Thursday, September 23, 2004

I can feel the religious fueled oppression building

We are going down the path of religious fueled oppression in the U.S. Christian fundamentalist (neoconservative) have been positioning themselves in key positions all over government at all levels. They are intolerant to change (improvement) and lack the ability to accept others who do not share in their brand of religion. They purposefully (wrongfully) imagine that our country was founded on their ideas of religion. Our country was founded on Free Mason principles, not fundamentalism. From what I understand, Free Mason principles involve religious tolerance, with an understanding that no single believe system is the only way. This is where the 1st Amendment comes from in the first place.
Despite the religious backlash against the progress that our country has made in the past four decades, people are still removing themselves from the churches at an ever increasing pace.
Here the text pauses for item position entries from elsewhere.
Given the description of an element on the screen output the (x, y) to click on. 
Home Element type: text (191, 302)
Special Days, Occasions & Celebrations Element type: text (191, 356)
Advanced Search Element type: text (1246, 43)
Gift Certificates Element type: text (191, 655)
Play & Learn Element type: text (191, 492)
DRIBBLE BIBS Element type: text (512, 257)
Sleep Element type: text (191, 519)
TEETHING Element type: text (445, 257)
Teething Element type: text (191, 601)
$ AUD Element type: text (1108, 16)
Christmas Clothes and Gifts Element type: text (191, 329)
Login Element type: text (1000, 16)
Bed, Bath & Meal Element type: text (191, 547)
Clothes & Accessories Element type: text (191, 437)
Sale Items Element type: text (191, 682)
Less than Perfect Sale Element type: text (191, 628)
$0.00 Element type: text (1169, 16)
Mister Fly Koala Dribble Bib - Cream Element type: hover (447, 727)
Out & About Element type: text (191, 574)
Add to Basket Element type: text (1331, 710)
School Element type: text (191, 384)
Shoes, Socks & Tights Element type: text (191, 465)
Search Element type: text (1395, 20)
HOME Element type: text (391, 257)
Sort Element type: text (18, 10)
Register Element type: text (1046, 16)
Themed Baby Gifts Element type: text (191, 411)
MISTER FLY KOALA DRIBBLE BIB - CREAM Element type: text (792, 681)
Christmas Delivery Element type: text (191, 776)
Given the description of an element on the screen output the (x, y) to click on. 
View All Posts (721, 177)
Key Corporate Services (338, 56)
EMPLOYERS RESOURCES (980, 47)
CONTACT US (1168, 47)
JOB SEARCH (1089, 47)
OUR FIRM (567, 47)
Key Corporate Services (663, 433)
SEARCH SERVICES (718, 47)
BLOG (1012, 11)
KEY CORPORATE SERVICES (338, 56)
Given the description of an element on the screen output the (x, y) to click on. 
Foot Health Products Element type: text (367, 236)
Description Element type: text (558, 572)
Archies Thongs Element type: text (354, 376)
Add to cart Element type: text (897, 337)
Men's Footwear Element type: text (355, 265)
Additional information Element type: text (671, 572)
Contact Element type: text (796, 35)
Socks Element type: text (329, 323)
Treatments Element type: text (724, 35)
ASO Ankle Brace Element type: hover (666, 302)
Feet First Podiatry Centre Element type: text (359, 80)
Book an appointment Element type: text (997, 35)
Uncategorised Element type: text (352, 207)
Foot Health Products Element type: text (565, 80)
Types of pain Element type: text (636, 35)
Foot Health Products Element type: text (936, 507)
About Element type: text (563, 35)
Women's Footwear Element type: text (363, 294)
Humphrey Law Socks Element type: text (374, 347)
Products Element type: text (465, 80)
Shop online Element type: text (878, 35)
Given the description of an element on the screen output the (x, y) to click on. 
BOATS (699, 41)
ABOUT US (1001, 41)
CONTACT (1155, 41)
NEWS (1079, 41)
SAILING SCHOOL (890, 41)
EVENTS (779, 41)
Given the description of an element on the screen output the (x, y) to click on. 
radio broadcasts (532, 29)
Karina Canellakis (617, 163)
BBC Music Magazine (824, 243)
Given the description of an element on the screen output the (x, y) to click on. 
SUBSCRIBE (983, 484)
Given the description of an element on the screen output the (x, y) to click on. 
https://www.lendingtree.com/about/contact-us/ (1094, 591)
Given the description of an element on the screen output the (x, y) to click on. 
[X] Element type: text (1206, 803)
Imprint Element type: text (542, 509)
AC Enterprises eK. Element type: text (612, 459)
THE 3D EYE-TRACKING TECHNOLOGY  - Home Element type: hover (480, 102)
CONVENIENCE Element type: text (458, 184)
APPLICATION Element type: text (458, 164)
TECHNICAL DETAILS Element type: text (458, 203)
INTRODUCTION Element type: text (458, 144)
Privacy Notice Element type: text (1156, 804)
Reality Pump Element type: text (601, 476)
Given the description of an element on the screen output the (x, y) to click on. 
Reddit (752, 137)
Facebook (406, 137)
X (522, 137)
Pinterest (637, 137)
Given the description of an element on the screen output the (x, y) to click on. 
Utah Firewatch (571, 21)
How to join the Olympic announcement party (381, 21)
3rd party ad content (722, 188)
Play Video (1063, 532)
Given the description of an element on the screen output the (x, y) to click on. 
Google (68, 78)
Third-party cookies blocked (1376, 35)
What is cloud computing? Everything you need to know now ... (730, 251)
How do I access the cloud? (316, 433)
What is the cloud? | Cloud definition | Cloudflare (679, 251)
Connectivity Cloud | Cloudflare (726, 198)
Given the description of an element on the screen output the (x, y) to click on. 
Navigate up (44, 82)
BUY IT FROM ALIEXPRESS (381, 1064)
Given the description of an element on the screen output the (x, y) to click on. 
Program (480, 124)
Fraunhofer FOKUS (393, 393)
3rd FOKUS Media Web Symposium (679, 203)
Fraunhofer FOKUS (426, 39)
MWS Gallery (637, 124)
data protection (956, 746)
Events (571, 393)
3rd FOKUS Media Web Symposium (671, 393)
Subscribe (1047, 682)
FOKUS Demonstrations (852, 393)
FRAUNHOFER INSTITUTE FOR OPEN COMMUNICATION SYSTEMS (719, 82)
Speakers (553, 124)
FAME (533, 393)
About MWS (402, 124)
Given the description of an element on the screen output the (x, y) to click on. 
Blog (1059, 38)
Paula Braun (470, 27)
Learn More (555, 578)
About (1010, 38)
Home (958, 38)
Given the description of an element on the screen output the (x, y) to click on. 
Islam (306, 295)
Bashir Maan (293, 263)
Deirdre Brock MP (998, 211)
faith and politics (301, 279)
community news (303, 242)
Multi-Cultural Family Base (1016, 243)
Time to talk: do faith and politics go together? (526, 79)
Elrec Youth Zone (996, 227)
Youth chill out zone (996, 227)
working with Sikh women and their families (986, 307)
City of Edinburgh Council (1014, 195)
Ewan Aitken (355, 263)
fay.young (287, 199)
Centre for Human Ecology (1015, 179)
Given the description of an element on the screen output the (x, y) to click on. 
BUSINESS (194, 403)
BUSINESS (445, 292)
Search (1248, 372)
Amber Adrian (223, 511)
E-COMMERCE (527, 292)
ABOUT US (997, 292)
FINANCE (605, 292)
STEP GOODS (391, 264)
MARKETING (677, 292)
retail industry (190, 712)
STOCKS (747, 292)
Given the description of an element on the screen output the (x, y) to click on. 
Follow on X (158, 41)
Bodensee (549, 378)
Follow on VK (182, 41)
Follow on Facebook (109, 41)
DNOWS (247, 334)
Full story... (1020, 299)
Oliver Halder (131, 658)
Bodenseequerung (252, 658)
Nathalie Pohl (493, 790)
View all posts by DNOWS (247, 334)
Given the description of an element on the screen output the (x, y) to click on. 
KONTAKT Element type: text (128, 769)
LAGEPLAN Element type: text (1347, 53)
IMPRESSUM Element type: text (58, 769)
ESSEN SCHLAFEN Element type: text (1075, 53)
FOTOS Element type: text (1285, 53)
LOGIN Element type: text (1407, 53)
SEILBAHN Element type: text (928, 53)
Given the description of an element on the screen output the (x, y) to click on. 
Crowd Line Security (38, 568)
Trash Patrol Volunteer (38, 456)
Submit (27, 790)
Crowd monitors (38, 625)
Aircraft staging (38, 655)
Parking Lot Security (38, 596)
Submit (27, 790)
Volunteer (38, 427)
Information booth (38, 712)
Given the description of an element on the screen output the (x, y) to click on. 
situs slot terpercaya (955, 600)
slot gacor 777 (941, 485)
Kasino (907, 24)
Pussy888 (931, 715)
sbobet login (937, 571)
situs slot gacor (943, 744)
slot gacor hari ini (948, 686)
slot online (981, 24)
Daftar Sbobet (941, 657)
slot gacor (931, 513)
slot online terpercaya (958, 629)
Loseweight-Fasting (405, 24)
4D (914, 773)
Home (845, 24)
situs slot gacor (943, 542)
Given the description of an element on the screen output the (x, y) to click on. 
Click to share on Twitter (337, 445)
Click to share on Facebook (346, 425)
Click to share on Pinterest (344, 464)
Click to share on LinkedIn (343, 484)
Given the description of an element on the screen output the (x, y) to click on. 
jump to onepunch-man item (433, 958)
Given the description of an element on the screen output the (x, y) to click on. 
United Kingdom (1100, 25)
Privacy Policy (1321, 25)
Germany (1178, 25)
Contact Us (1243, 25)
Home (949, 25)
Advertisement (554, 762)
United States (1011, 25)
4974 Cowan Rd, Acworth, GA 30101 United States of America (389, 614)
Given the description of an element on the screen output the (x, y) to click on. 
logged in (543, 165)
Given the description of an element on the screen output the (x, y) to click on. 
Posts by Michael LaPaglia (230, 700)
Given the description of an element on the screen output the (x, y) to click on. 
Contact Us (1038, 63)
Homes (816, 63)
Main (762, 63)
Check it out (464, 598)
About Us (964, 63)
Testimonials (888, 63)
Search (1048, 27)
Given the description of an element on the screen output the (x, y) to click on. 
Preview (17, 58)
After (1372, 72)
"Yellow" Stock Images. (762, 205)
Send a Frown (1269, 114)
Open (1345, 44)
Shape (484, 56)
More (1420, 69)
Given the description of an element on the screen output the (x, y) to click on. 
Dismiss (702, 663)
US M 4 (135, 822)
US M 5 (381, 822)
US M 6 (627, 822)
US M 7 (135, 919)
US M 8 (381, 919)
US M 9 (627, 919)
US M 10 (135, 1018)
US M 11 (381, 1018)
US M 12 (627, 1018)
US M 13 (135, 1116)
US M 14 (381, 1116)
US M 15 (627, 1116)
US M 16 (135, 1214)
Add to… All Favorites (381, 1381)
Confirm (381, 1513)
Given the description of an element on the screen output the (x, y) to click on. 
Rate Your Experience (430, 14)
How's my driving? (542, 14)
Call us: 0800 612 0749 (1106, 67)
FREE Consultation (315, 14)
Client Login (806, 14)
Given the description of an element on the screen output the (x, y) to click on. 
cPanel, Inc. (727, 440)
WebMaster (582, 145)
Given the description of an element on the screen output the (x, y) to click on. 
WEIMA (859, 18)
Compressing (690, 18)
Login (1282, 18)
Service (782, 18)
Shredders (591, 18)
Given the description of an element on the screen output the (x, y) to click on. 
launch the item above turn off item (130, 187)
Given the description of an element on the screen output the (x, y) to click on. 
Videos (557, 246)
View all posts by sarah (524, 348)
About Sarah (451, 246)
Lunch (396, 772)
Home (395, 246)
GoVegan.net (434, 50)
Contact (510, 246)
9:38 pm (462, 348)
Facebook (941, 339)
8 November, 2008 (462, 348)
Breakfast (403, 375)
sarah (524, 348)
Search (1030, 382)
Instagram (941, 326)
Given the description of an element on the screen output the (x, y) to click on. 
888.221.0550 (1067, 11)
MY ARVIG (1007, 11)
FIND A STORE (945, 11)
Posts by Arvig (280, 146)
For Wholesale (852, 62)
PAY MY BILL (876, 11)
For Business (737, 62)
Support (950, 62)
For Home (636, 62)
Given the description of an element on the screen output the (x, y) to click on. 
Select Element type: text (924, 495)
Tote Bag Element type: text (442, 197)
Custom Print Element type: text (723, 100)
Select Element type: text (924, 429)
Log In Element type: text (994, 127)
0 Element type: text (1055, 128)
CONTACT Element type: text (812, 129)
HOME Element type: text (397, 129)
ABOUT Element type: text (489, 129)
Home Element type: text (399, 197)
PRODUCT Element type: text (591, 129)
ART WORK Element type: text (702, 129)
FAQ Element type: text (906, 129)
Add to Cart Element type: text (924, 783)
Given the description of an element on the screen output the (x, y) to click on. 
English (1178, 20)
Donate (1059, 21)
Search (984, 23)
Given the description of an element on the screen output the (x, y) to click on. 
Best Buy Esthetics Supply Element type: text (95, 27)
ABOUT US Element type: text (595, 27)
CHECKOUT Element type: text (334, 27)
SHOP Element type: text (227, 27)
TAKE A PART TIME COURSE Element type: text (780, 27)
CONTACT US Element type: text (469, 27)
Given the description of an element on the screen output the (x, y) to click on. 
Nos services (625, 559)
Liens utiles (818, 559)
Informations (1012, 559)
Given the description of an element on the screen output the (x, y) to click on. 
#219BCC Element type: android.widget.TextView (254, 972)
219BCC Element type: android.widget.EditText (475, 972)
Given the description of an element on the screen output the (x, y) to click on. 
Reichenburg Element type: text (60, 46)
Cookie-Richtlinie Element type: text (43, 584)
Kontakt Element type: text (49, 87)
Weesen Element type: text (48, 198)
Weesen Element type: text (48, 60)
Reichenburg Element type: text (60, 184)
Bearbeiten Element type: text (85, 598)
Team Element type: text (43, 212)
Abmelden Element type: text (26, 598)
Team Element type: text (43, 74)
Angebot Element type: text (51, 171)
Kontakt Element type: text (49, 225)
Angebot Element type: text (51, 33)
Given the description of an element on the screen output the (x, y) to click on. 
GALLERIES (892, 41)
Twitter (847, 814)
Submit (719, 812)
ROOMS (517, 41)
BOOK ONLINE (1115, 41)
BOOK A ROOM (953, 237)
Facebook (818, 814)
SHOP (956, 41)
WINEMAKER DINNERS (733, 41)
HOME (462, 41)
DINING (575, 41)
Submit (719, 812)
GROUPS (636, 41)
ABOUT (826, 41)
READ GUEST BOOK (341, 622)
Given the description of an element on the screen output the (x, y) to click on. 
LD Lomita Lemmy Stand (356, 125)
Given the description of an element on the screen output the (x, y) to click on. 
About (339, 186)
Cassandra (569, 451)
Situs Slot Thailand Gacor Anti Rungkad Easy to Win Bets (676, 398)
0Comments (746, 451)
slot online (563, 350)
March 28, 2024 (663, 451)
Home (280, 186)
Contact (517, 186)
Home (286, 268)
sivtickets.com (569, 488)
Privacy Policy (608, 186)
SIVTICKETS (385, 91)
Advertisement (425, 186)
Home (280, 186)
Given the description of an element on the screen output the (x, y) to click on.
Two increasing minorities are forming: People who don't believe in religion but believe in God; and atheists. Sooner or later, people in these developing minorities are going to have to defend their rights as a group. As the neoconservatives continue to consolidate power, their methods, goals and actions will grow more oppressive, with more overt bigotry. This is the same path that the Nazi party followed as it slowly took over the Germany government under Hitler.
I'm confident that the U.S. population and political landscape are too diverse to allow this to go too far. But even what is happening now might be considered going to far. I know the acceptance of the bigotry I've seeing so far is damn annoying to me.